Rabu, 17 Februari 2021 11:58

Dampak Covid-19, Penerimaan Pajak di Cimahi Mengalami Penurunan

Reporter : Bubun Munawar
Petugas mobile pajak sedang melayani warga
Petugas mobile pajak sedang melayani warga [humas]

Limawaktu.id,- Selama masa pandemi Covid-19 terjadi penurunan penerimaan pajak di Kota Cimahi. Selama pandemi ini hampir semua obyek pajak mengalami penurunan.

Kepala Badan Pengelolaan Pendapatan daerah (Bappenda) Kota Cimahi Ahmad Saefulloh menerangkan, saat ini ada penurunan penerimaan pendapatan pada semua obyek pajak dari masyarakat.

“Ada penurunan hampir pada semua obyek pajak,” terangnya, Rabu (17/2/2021).

Untuk membantu masyarakat dimasa pandemi saat ini, pihaknya akan melakukan pengurangan pembayaran Pajak Bumi dan Bangunan (PBB) tahun ini. Saat ini kebijakan tersebut masih menunggu Peraturan Wali Kota (Perwal) dan rencananya bakal diterapkan 1 Maret mendatang.

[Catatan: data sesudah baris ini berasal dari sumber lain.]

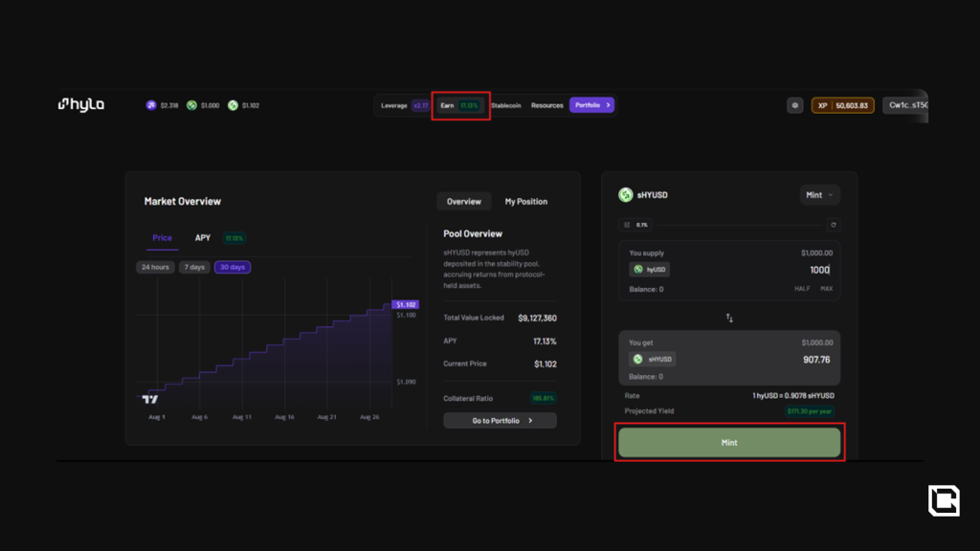Click the TradingView logo on chart
The width and height of the screenshot is (980, 551).
149,399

Kepala Bidang Identifikasi Pendapatan, Iyun Sapta Mulyana mengatakan, program pengurangan PBB  sama seperti yang sudah diterapkan tahun lalu. Dimana ada pengurangan dari mulai 20 persen sampai, 10 persen hingga 5 persen.

"Kalau sekarang rencana di bulan Maret 10 persen, April 5 persen, bulan Mei 2,5 persen. Sementara untuk nilai pajak 0 sampai dengan Rp 50 ribu pengurangannya 100 persen. Kemudian di atas Rp 50 ribu sampai dengan Rp 100 ribu itu 50 persen pengurangannya," katanya.

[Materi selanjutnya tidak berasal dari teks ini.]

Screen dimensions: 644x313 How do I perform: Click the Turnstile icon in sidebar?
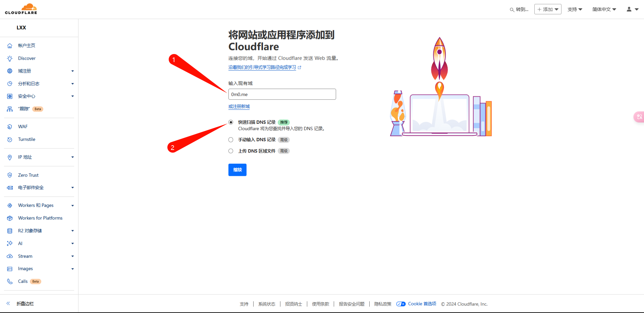click(10, 140)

Diakuinya,  jumlah pengurangan pajak tahun ini berbeda dengan tahun lalu yang lebih besar pengurangannya lantaran kebijakannya langsung dari Kementerian Keuangan (Kemenkeu). Namun tahun ini berdasarkan kebijakan dari Pemerintah Kota Cimahi.

"Pemerintah kota masih mengganggap bahwa dampak Covid-19 ini masih terasa. Masih perlu ada pengurangan, sehingga  pengurangannya tidak sedrastis tahun kemarin. Tapi ini masih rencana, kami masih nunggu Perwalnya," jelasnya.